I always embark on maps with a river (sourced water is just too important to me, and fishing is also nice) so I always construct a cistern off the river and pipe water under the sections of my fortress. For the next fort I make, I'm just gonna run the cistern super-deep, and leave one massive hole running all the way up my fortress - on every floor over that hole, I'll build a well. (It's gonna suck for any dwarf that falls into the hole though. too bad for them)
And as for defense, I take inspiration from the work I see on this forum/the wiki, and any cool architecture I find online that I can build a megaproject out of. I'm planning on combining
this lava trap by Icebird (the trap basically contains a cistern of magma suspended over the entrance hall by a retracting bridge, and the hall flooring is made up of floor grates into another cistern below, then the two cisterns are connected by pump stacks. at the pull of a lever, the bridge above pulls away, dropping delicious magma onto intruders and through the grates into the tank below, which pumps it back up to the top) with the gigantic gate+wall design I had from before.

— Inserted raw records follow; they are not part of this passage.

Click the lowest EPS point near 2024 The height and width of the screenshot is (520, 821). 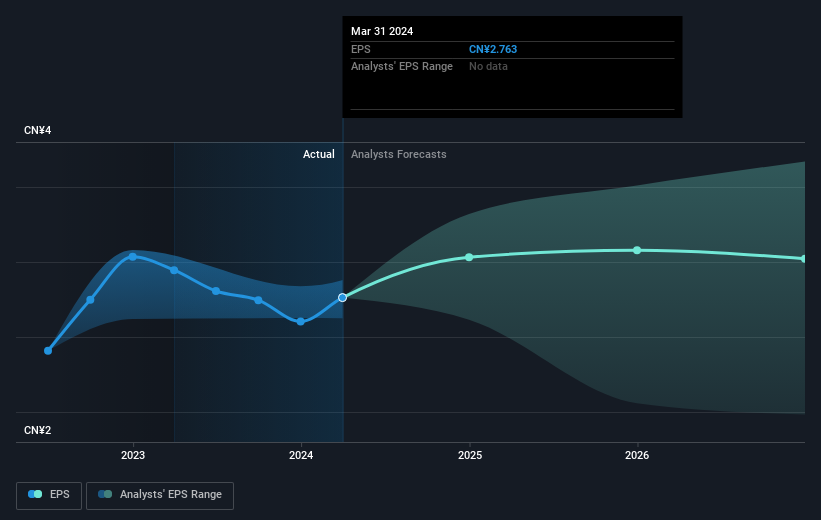pos(301,322)
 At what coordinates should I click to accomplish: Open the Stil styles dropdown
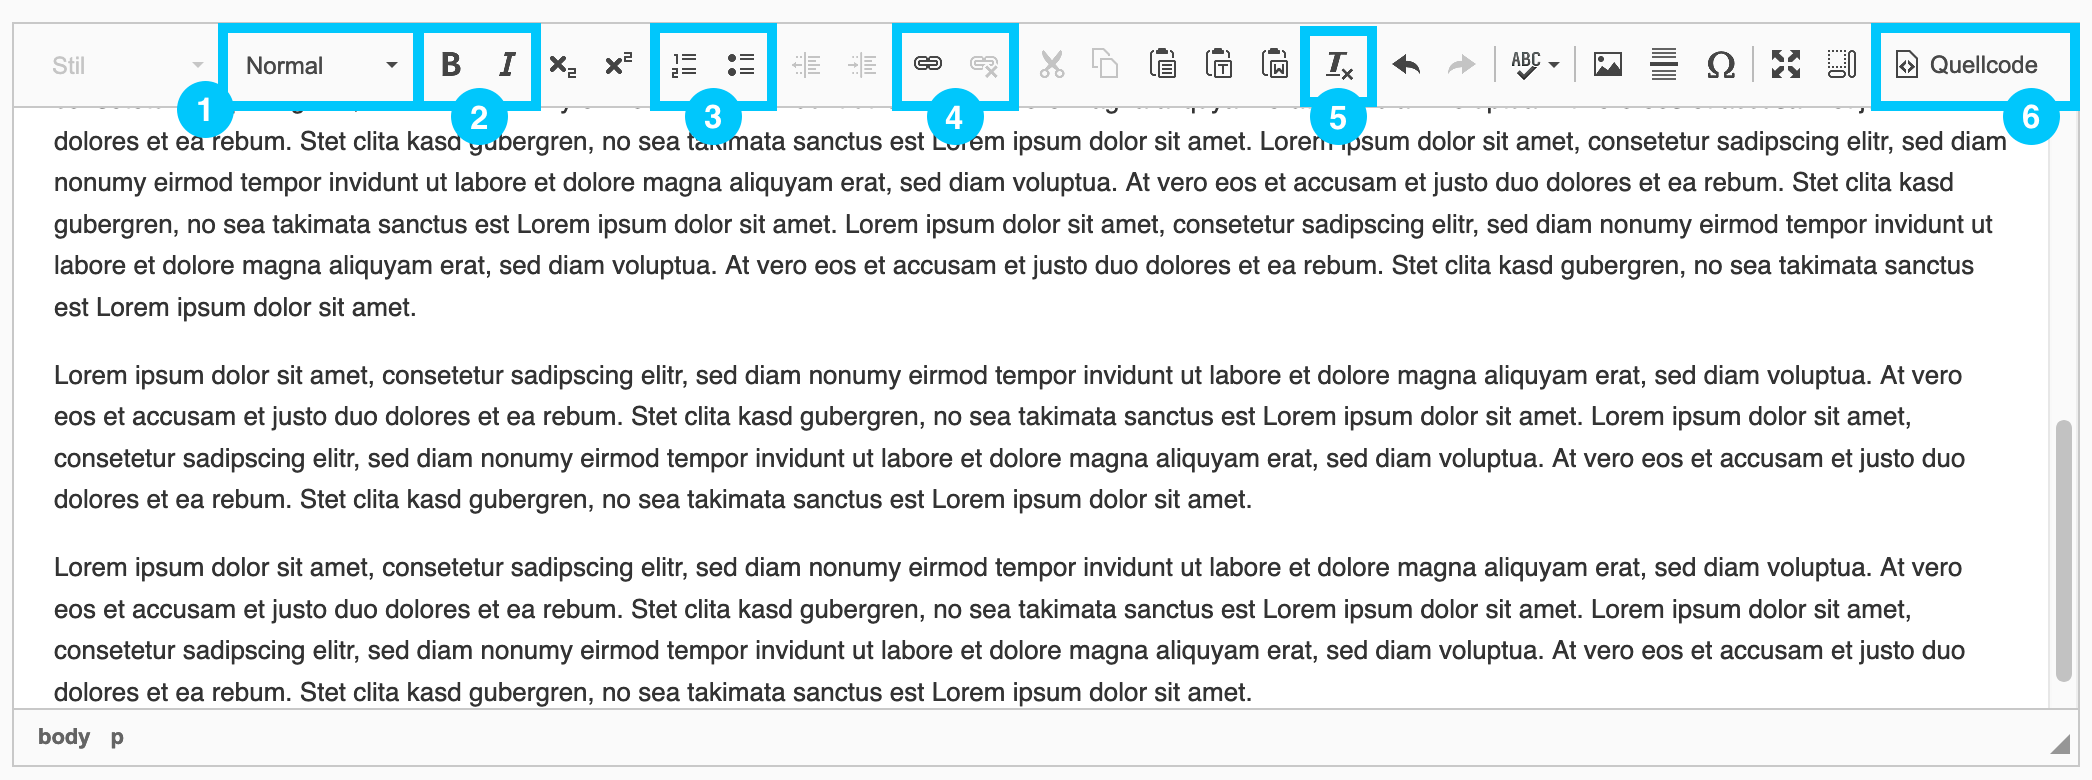pyautogui.click(x=125, y=66)

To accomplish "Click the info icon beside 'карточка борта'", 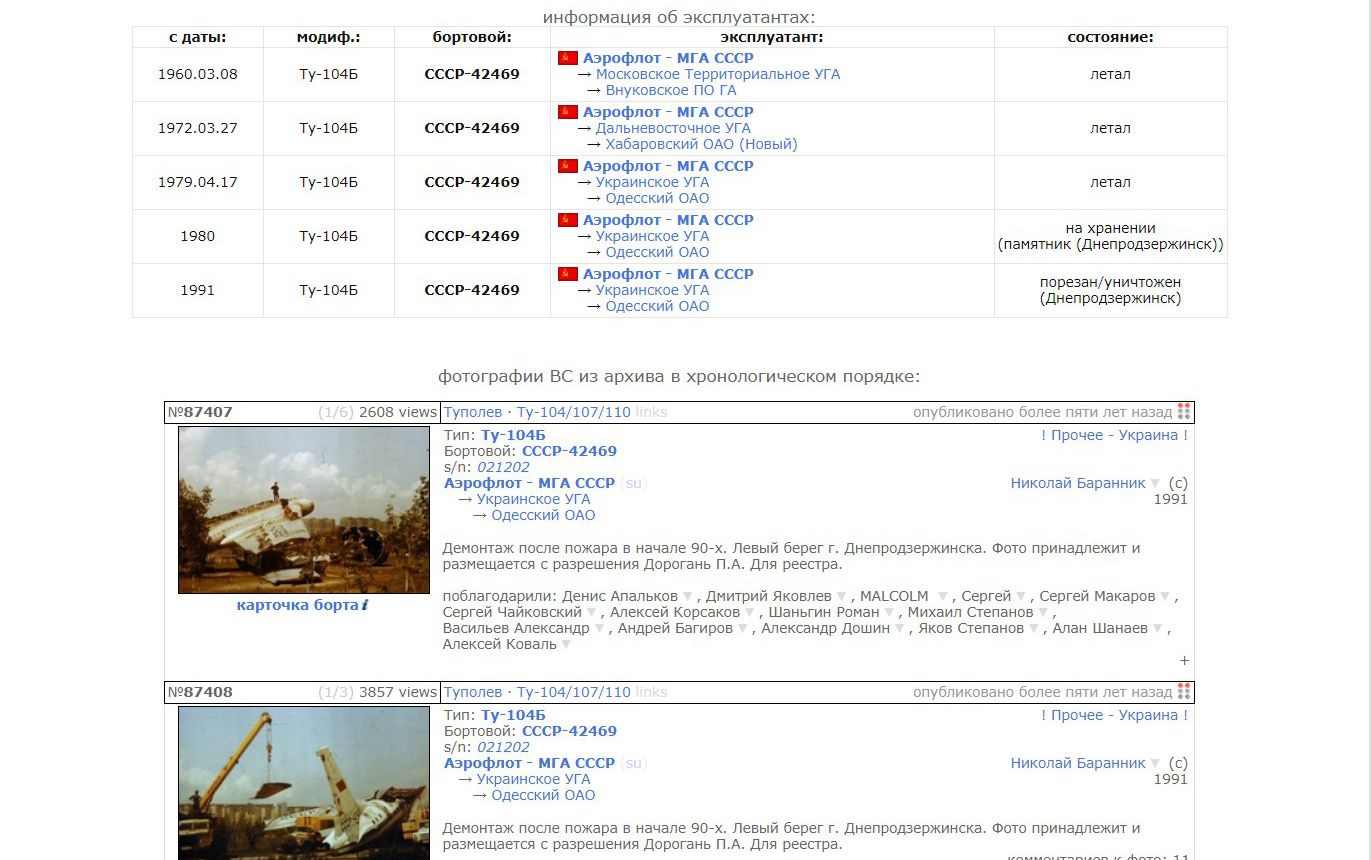I will click(365, 605).
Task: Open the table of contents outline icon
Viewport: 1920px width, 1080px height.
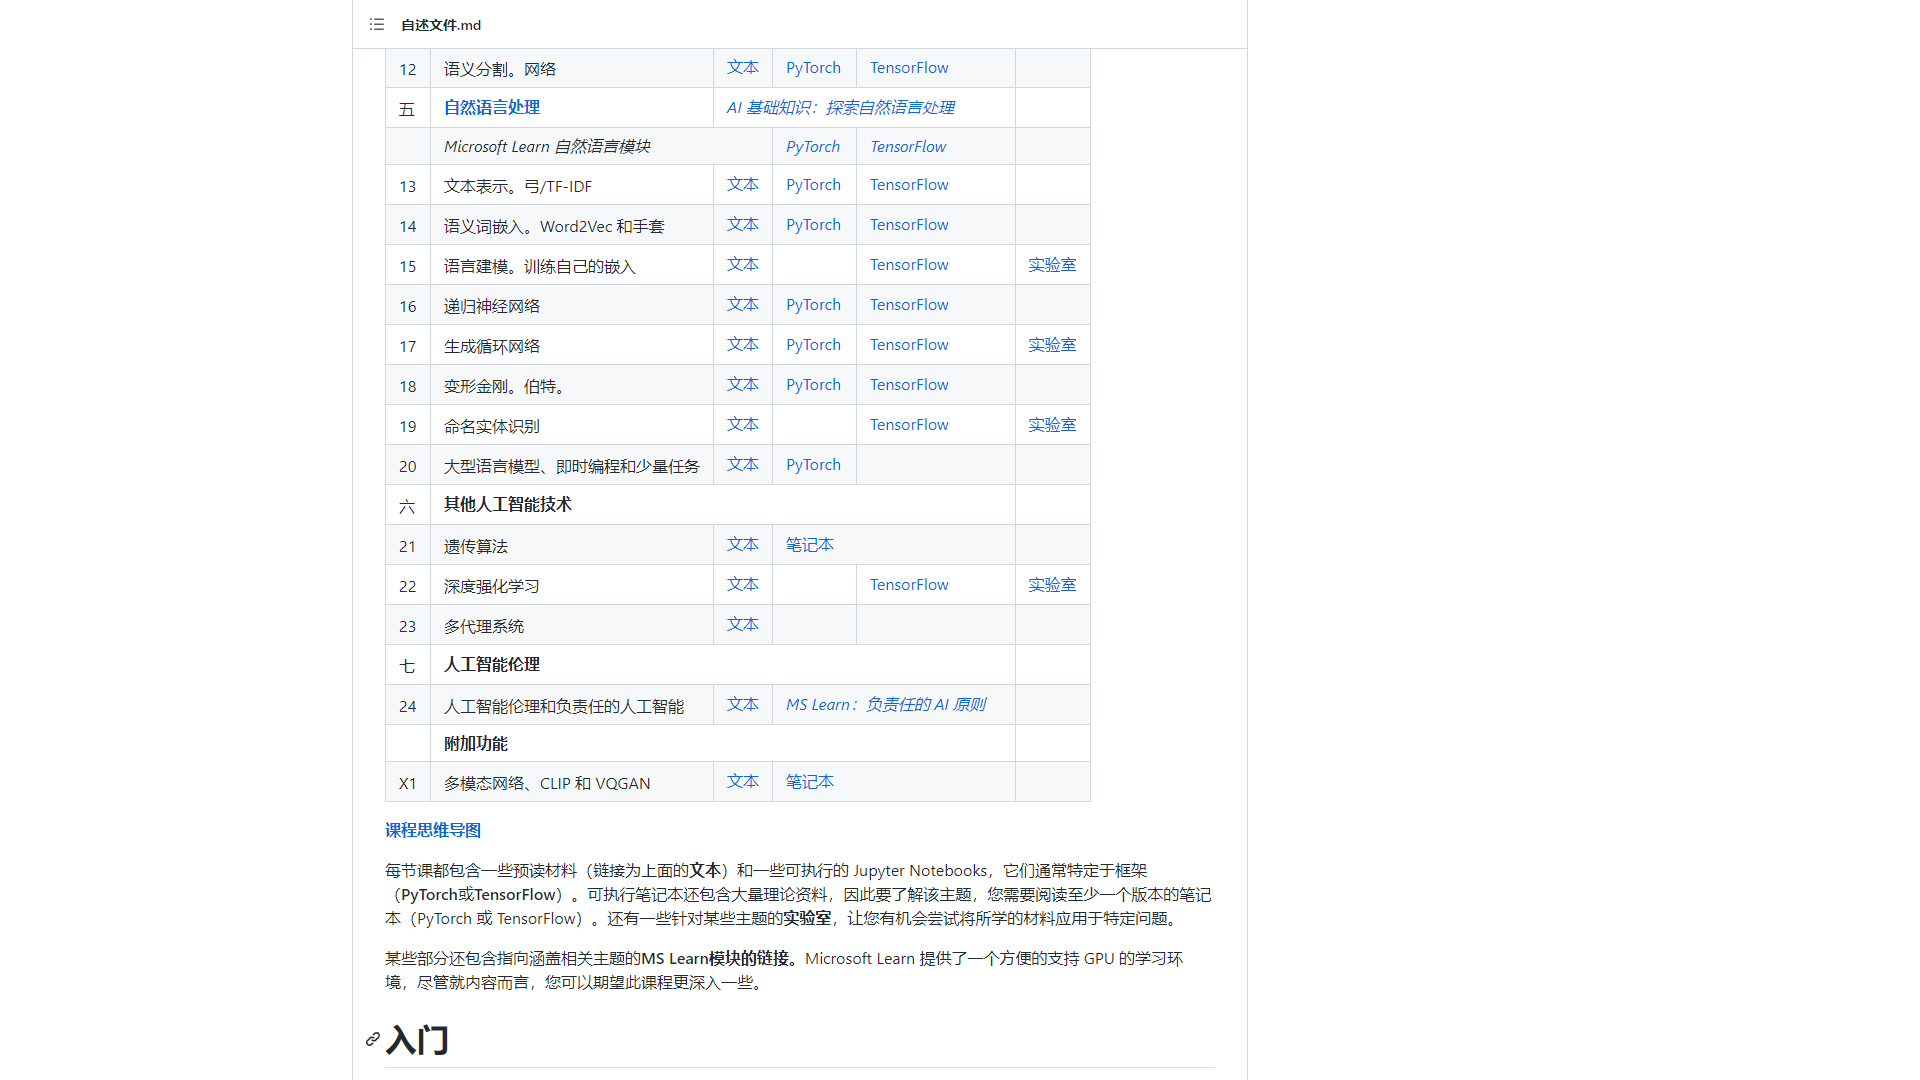Action: tap(376, 24)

Whenever I get bored I just go fishing for some cool real-life architecture to model another megaproject on, and if the current one is any indication, ancient history is an awesome place to get ideas.
My military training always takes place above-ground, in buildings that I construct. That also includes training of siege weapons. At the top of my old archery tower were a set of catapults, 7z in the air, where I trained my siege operators, with barracks and archery rooms below. There was the obvious risk of falling down the stairs during wrestling, straight through to the bottom of the fortress, which I disregarded for the purposes of fun. The exception is at the start of the game, when I don't yet have the industry to produce those buildings for another year or so. I leave the barracks on the floor right under the entrance to the fortress, right in the staircase room. Enemies then have to walk through my military before they can reach the stuff below, which is reasonable security for the ambushes of the first few years while I build my towers everywhere. Once I have my setups built, I just surround every entrance to the fort with trap-laden paths (menacing spikes, spiked steel balls and serrated disks are where it's at. spikes are all connected to a water/pressure plate repeater design I found on the wiki) that are 10-15 tiles long. More than enough to solve most of my above ground problems.